Sugar, Sugar

on Sunday, February 27, 2011
Sure you may have your meat boys, and killer oranges, but what about the sweeter side of the flash game food chain? What about that all important pure white, pixel high morselette that is the common sugar cube? Fear not, for sugar, sugar is here to remind us of how important that tiny cube is, and how much of a chore it is to pour out of the end of a comma.


Sugar, Sugar is a game developed for Armor Games by Bonte Games. Sugar, Sugar's basic setup is that you have to get sugar into a cup by drawing lines. Using a simple physics systems, the sugar pixels glide down the paths you make and into the sugar cups. The challenge of the game comes in three parts. The first is that you can't remove a line once you've created it. The second is the fact that certain cups need cerain color sugar, which must be passed through goal posts to change the color. And the third is that the comma contains finite sugar. A fourth challenge that isn't intended by the game is the fact that lack of being able to draw smooth lines with a mouse can royally screw you because of the way the physics system operates. A straight line tool would've been much appreciated and made the game twice as easy by removing the fake difficulty of having a high sensitivity mouse.

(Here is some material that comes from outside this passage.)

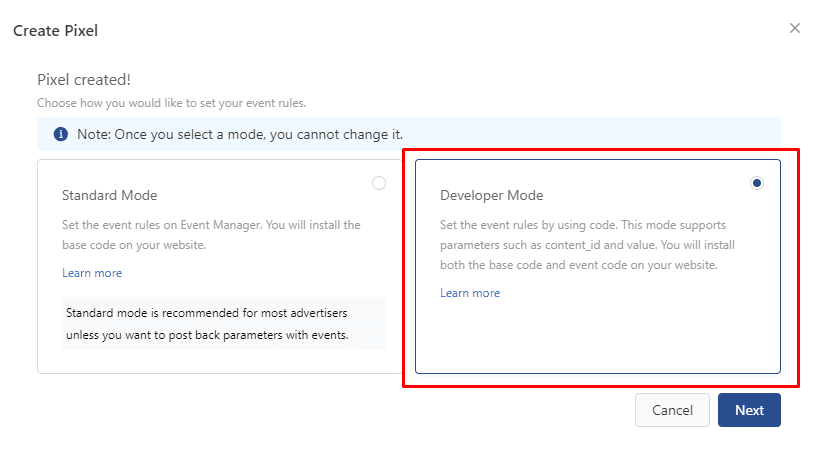816x456 pixels.
Task: Click the Developer Mode card title
Action: (491, 195)
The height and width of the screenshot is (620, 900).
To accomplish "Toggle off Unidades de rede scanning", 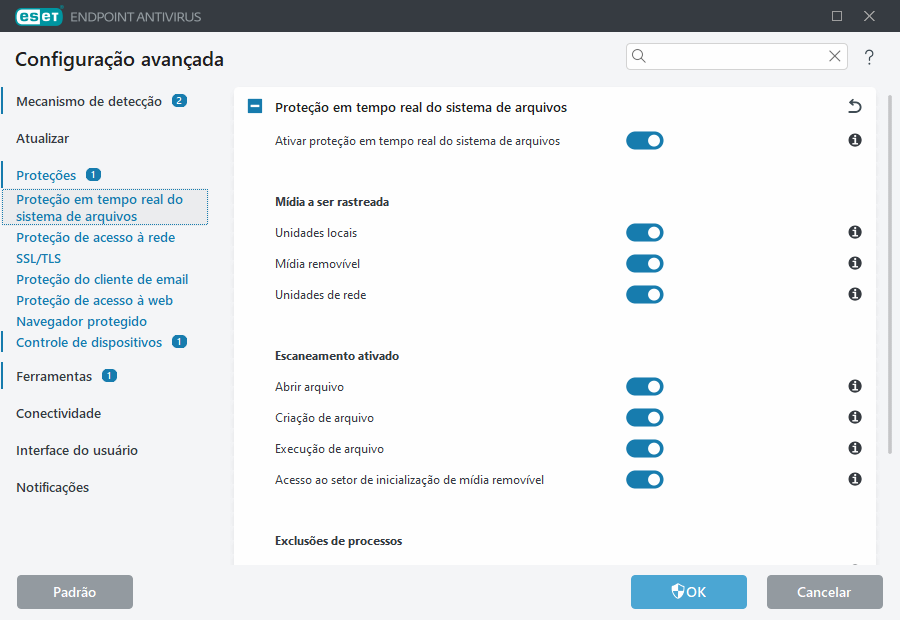I will pyautogui.click(x=645, y=294).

The puzzley game is fun, until you realize that you are spending 90% of the time waiting on sugar to move. The sugar physics apparently does a collision loop and friction test of every single piece of sugar in a mound, meaning that large sugar piles will roll down hills at a speed of somewhere between a crippled turtle, and snail with a pebble tied to it. naturally, spending 30-60 seconds waiting on each mound of sugar to slowly roll down a hill does not a fun game make, and the less steady the line you drew, the more time the sugar takes to settle.

For a game that uses only sixteen colors at a time however, it looks pretty damn spiffy. Its all pixel art, naturally, but the way the sugar flows just looks so...right, and the sugar can pretty much fill up anything with a pixel wide gap in it, with no visual problems. All the backgrounds and foreground blend perfectly, and there is never any visual miscommunication.

As far as the actual puzzles go, they are rather clever, but about half of the levels feel like repeats. I think thirty was too high a number for the developer to shoot for. I personally only hit twenty-five before I stop playing, as I realized I had watched the same piles of sugar fill the same cups before, each board only changed slightly. I think twelve to fifteen unique levels would've been a better idea for this game.

Overall, I think Sugar, Sugar is a game with a hell of a lot of wasted potential because of how unpolished it is. If it weren't for the fact that sugar took forever to settle and that I was essentially being punished for having an unsteady hand, this game would be an amazing puzzle game. But as it stands its annoying, tedious, and probably not worth your time.